Uploading to Cloud Storage¶

The upload command uploads GeoParquet files to cloud object storage (S3, GCS, Azure) with parallel transfers and progress tracking.

Basic Usage¶

# Single file to S3
gpio upload input.parquet s3://bucket/path/output.parquet --profile my-profile

# Directory to S3
gpio upload data/ s3://bucket/dataset/ --profile my-profile

Supported Destinations¶

Provider support via URL scheme:

AWS S3 - s3://bucket/path/
Google Cloud Storage - gs://bucket/path/
Azure Blob Storage - az://account/container/path/
HTTP stores - https://...

Authentication¶

AWS S3¶

Use AWS profiles configured in ~/.aws/credentials:

gpio upload data.parquet s3://bucket/file.parquet --profile my-profile

Profile credentials are automatically loaded from AWS CLI configuration.

Google Cloud Storage¶

Uses application default credentials.

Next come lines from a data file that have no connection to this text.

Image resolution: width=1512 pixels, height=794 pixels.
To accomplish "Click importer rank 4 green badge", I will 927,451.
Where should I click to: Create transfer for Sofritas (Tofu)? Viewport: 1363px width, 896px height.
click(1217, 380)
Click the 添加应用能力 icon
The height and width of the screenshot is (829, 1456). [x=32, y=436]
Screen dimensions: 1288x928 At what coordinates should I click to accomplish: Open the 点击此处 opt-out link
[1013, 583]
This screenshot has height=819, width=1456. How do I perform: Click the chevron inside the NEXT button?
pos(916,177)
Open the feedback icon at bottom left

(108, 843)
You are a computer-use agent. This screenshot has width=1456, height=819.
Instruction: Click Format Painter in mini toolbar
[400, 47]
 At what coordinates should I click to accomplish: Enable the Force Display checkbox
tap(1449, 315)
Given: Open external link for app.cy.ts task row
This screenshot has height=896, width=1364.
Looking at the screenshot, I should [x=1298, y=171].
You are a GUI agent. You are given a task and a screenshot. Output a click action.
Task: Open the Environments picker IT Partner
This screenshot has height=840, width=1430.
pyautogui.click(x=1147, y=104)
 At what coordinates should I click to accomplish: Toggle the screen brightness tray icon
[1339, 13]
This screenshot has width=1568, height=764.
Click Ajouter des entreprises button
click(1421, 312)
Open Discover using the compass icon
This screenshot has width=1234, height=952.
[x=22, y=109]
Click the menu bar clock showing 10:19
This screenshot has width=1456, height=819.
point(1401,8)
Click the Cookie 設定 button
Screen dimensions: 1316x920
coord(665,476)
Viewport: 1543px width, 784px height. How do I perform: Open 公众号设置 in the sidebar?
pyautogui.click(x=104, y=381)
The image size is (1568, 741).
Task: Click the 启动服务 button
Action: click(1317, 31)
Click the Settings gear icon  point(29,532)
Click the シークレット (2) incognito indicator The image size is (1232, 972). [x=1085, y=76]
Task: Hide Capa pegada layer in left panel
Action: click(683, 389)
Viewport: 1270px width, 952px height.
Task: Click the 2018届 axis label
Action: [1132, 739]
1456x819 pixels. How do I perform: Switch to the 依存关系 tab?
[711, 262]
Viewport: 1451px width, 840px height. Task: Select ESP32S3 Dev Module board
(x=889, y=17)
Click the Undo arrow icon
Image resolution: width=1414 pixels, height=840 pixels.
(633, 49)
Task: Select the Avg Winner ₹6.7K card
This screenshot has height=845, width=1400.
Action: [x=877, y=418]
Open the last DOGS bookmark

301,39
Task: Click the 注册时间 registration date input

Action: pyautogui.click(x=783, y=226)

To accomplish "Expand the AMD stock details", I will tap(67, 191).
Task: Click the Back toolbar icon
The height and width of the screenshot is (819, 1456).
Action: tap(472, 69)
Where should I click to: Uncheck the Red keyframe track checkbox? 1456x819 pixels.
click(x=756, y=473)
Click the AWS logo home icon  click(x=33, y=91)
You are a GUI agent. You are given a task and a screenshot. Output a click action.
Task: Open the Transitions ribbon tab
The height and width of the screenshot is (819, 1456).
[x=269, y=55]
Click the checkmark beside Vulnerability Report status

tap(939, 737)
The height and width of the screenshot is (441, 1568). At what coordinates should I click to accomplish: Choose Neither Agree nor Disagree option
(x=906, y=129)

Set up with:

gcloud auth application-default login

Azure Blob Storage¶

Uses Azure CLI credentials. Set up with:

az login

Options¶

Pattern Filtering¶

Upload only specific file types:

# Only JSON files
gpio upload data/ s3://bucket/dataset/ --pattern "*.json"

# Only Parquet files
gpio upload data/ s3://bucket/dataset/ --pattern "*.parquet"

Parallel Uploads¶

Control concurrency for directory uploads:

# Upload 8 files in parallel (default: 4)
gpio upload data/ s3://bucket/dataset/ --max-files 8

Trade-off: Higher parallelism = faster uploads but more bandwidth/memory usage.

Chunk Concurrency¶

Control concurrent chunks within each file:

# More concurrent chunks per file (default: 12)
gpio upload large.parquet s3://bucket/file.parquet --chunk-concurrency 20

Custom Chunk Size¶

Override default multipart upload chunk size:

# 10MB chunks instead of default 5MB
gpio upload data.parquet s3://bucket/file.parquet --chunk-size 10485760

Error Handling¶

By default, continues uploading remaining files if one fails:

# Stop immediately on first error
gpio upload data/ s3://bucket/dataset/ --fail-fast

Dry Run¶

Preview what would be uploaded without actually uploading:

gpio upload data/ s3://bucket/dataset/ --dry-run

Shows: - Files that would be uploaded - Total size - Destination paths - AWS profile (if specified)

Directory Structure¶

When uploading directories, the structure is preserved:

# Input structure:
data/
  ├── region1/
  │   ├── file1.parquet
  │   └── file2.parquet
  └── region2/
      └── file3.parquet

# After upload to s3://bucket/dataset/:
s3://bucket/dataset/region1/file1.parquet
s3://bucket/dataset/region1/file2.parquet
s3://bucket/dataset/region2/file3.parquet